Exercise instructions: Write the data below out again in full, exactly as shown.

Dataset entries:
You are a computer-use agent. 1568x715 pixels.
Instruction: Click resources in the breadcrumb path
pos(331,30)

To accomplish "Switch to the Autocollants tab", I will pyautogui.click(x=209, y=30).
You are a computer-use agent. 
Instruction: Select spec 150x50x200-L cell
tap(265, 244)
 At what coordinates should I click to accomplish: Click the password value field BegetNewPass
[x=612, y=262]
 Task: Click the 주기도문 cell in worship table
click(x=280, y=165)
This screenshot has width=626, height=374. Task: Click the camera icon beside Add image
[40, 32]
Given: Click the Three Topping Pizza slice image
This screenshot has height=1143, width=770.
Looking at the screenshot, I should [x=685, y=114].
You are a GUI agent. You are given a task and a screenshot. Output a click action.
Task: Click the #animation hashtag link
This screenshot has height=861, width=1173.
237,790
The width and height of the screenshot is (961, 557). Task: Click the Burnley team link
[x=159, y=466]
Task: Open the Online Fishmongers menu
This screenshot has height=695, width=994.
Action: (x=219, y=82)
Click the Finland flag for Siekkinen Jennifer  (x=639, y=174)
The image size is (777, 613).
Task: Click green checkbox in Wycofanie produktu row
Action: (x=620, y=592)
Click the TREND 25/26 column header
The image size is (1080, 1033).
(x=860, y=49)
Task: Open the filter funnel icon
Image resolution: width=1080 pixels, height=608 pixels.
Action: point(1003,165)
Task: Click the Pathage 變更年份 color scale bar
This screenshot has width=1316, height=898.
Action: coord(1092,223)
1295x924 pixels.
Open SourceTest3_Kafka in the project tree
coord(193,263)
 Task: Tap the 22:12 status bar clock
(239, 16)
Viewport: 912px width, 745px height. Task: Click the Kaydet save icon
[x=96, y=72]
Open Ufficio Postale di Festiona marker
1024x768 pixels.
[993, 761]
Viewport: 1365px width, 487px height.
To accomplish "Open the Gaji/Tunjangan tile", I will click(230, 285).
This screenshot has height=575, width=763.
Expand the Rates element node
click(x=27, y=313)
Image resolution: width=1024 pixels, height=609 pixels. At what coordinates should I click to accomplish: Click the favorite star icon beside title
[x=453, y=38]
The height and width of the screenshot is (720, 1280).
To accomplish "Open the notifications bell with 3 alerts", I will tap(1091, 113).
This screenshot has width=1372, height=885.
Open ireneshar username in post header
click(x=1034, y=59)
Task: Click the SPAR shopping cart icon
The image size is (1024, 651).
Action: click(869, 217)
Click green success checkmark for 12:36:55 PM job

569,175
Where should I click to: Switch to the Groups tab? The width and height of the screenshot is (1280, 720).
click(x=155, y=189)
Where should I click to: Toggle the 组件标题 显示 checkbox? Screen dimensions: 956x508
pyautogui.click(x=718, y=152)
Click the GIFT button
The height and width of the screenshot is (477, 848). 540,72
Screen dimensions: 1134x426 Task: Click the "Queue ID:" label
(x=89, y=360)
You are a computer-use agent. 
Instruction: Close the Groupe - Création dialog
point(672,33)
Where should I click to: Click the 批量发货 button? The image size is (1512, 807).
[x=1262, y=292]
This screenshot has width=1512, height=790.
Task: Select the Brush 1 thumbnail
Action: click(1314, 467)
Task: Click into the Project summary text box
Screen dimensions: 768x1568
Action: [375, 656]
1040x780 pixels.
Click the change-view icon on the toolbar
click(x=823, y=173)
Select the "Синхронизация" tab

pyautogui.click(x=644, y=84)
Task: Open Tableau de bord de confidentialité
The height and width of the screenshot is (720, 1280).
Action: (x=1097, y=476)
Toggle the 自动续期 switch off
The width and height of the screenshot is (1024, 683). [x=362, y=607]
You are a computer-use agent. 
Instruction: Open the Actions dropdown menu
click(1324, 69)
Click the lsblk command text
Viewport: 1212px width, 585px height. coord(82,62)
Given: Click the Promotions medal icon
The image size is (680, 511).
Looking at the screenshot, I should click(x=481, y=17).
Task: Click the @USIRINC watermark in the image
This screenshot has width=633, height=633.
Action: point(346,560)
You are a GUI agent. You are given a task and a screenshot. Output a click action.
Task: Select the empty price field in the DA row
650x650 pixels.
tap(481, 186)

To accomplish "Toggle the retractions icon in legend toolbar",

Solution to this task:
You are a computer-use agent. 1568x715 pixels.
Instruction: Click resources in the breadcrumb path
pos(331,30)

To accomplish "Switch to the Autocollants tab", I will pyautogui.click(x=209, y=30).
You are a computer-use agent. 
Instruction: Select spec 150x50x200-L cell
tap(265, 244)
 At what coordinates should I click to accomplish: Click the password value field BegetNewPass
[x=612, y=262]
 Task: Click the 주기도문 cell in worship table
click(x=280, y=165)
This screenshot has width=626, height=374. Task: Click the camera icon beside Add image
[40, 32]
Given: Click the Three Topping Pizza slice image
This screenshot has height=1143, width=770.
Looking at the screenshot, I should [x=685, y=114].
You are a GUI agent. You are given a task and a screenshot. Output a click action.
Task: Click the #animation hashtag link
This screenshot has height=861, width=1173.
237,790
The width and height of the screenshot is (961, 557). Task: Click the Burnley team link
[x=159, y=466]
Task: Open the Online Fishmongers menu
This screenshot has height=695, width=994.
Action: (x=219, y=82)
Click the Finland flag for Siekkinen Jennifer  (x=639, y=174)
The image size is (777, 613).
Task: Click green checkbox in Wycofanie produktu row
Action: (x=620, y=592)
Click the TREND 25/26 column header
The image size is (1080, 1033).
(x=860, y=49)
Task: Open the filter funnel icon
Image resolution: width=1080 pixels, height=608 pixels.
Action: point(1003,165)
Task: Click the Pathage 變更年份 color scale bar
This screenshot has width=1316, height=898.
Action: coord(1092,223)
1295x924 pixels.
Open SourceTest3_Kafka in the project tree
coord(193,263)
 Task: Tap the 22:12 status bar clock
(239, 16)
Viewport: 912px width, 745px height. Task: Click the Kaydet save icon
[x=96, y=72]
Open Ufficio Postale di Festiona marker
1024x768 pixels.
[993, 761]
Viewport: 1365px width, 487px height.
To accomplish "Open the Gaji/Tunjangan tile", I will click(230, 285).
This screenshot has height=575, width=763.
Expand the Rates element node
click(x=27, y=313)
Image resolution: width=1024 pixels, height=609 pixels. At what coordinates should I click to accomplish: Click the favorite star icon beside title
[x=453, y=38]
The height and width of the screenshot is (720, 1280).
To accomplish "Open the notifications bell with 3 alerts", I will tap(1091, 113).
This screenshot has width=1372, height=885.
Open ireneshar username in post header
click(x=1034, y=59)
Task: Click the SPAR shopping cart icon
The image size is (1024, 651).
Action: click(869, 217)
Click green success checkmark for 12:36:55 PM job

569,175
Where should I click to: Switch to the Groups tab? The width and height of the screenshot is (1280, 720).
click(x=155, y=189)
Where should I click to: Toggle the 组件标题 显示 checkbox? Screen dimensions: 956x508
pyautogui.click(x=718, y=152)
Click the GIFT button
The height and width of the screenshot is (477, 848). 540,72
Screen dimensions: 1134x426 Task: Click the "Queue ID:" label
(x=89, y=360)
You are a computer-use agent. 
Instruction: Close the Groupe - Création dialog
point(672,33)
Where should I click to: Click the 批量发货 button? The image size is (1512, 807).
[x=1262, y=292]
This screenshot has width=1512, height=790.
Task: Select the Brush 1 thumbnail
Action: click(1314, 467)
Task: Click into the Project summary text box
Screen dimensions: 768x1568
Action: [375, 656]
1040x780 pixels.
Click the change-view icon on the toolbar
click(x=823, y=173)
Select the "Синхронизация" tab

pyautogui.click(x=644, y=84)
Task: Open Tableau de bord de confidentialité
The height and width of the screenshot is (720, 1280).
Action: (x=1097, y=476)
Toggle the 自动续期 switch off
The width and height of the screenshot is (1024, 683). [x=362, y=607]
You are a computer-use agent. 
Instruction: Open the Actions dropdown menu
click(1324, 69)
Click the lsblk command text
Viewport: 1212px width, 585px height. coord(82,62)
Given: Click the Promotions medal icon
The image size is (680, 511).
Looking at the screenshot, I should click(x=481, y=17).
Task: Click the @USIRINC watermark in the image
This screenshot has width=633, height=633.
Action: point(346,560)
You are a GUI agent. You are given a task and a screenshot. Output a click action.
Task: Select the empty price field in the DA row
650x650 pixels.
tap(481, 186)

To accomplish "Toggle the retractions icon in legend toolbar",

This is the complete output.